Jugendbegegnung im Mühl-fun-viertel: Zwischen zwei Welten
KLAFFER. 50 junge Leute aus acht verschiedenen Nationen erlebten im Mühl-fun-viertel eine Begegnung zum Thema, wie Jugendliche damit umgehen können zwischen zwei Kulturen zu leben.

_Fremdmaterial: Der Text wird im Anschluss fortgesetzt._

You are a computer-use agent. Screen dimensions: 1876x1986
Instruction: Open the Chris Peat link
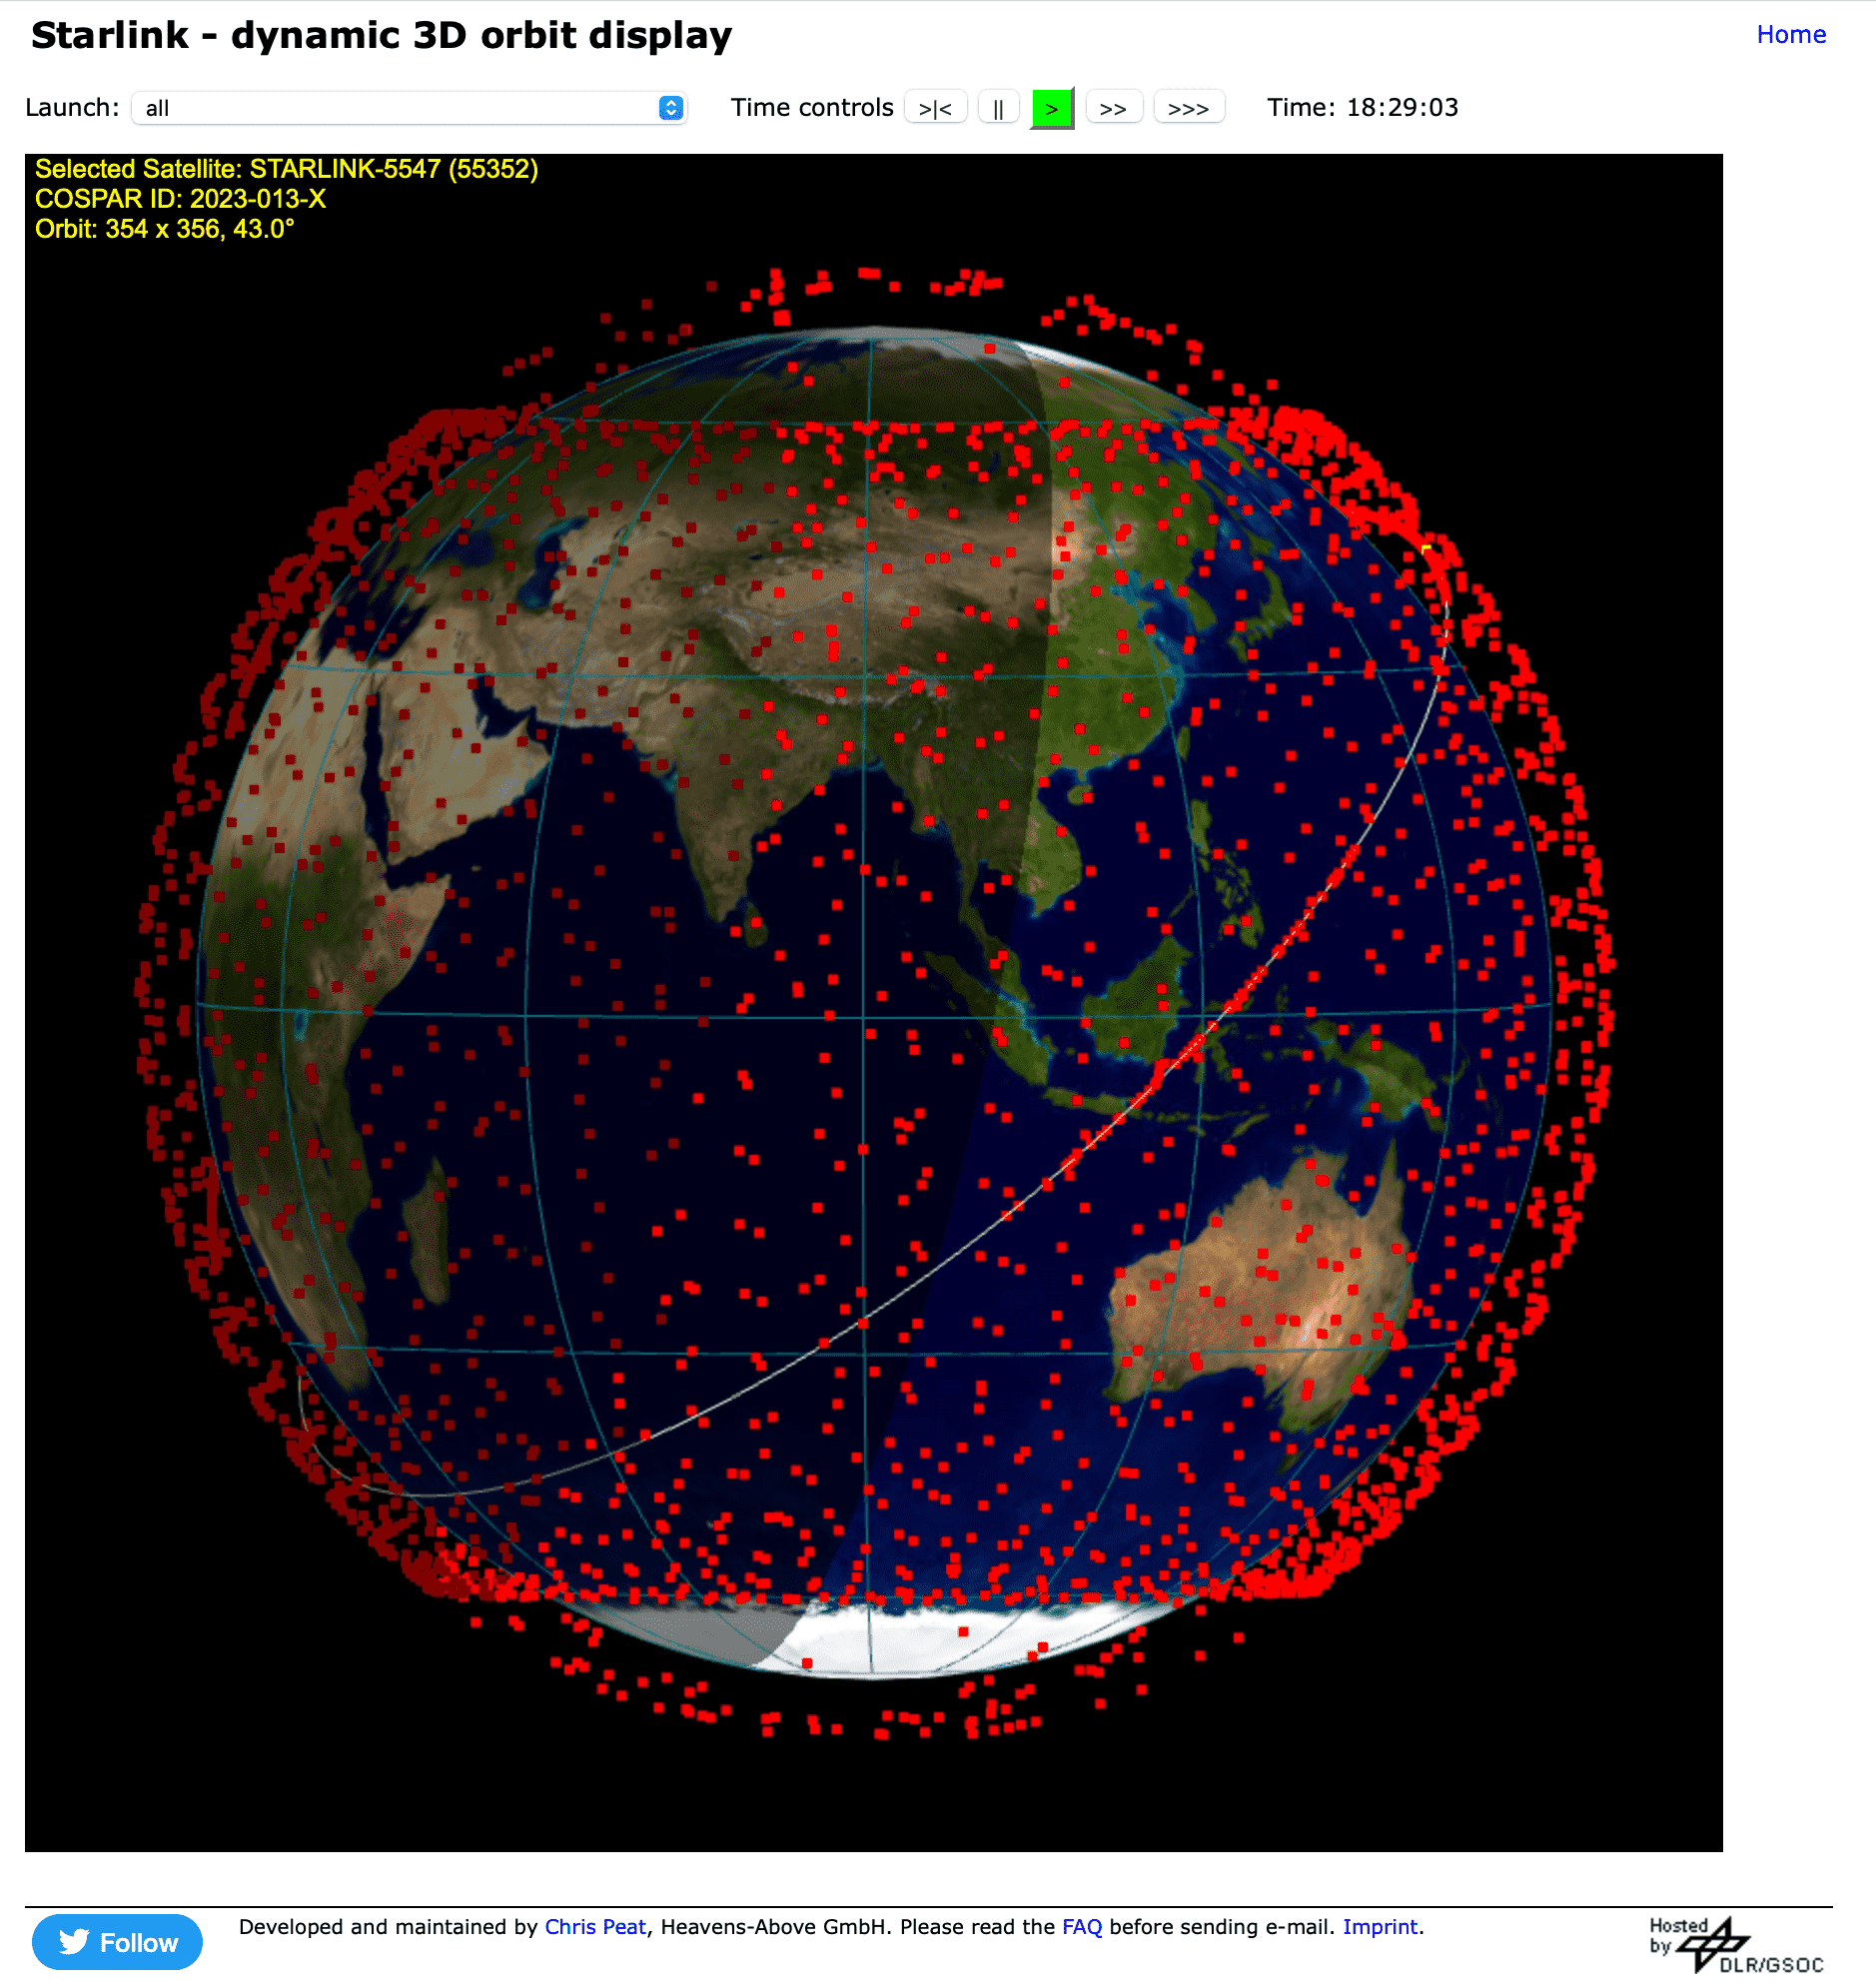(595, 1927)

Der Fokus lag ganz darauf, was es für Jugendliche, oftmals Geflüchtete heißt, zwischen den Kulturen zu leben. Über 50 Jugendliche aus Italien, Rumänien, Bulgarien, Kroatien, Griechenland, Litauen und der Türkei haben gemeinsam mit österreichischen Teilnehmern zwei Wochen lang an diesem Thema gearbeitet. Unterstützt und ermöglicht wurde dieses Projekt von der EU-Aktion „Erasmus+“. Es wurde mit den Jugendlichen einerseits Hintergrundwissen zu Migration, Flucht und gesellschaftlichen Randgruppen erarbeitet, sowie andererseits auch mit Workshops anhand praktischer Methoden, wie Rollenspielen geübt. Geleitet wurde die Wochen von Munjid Ali, selbst ehemaliger Flüchtling aus dem Irak und nun schon wiederholt Trainer im Mühl-fun-viertel für internationale Projekte.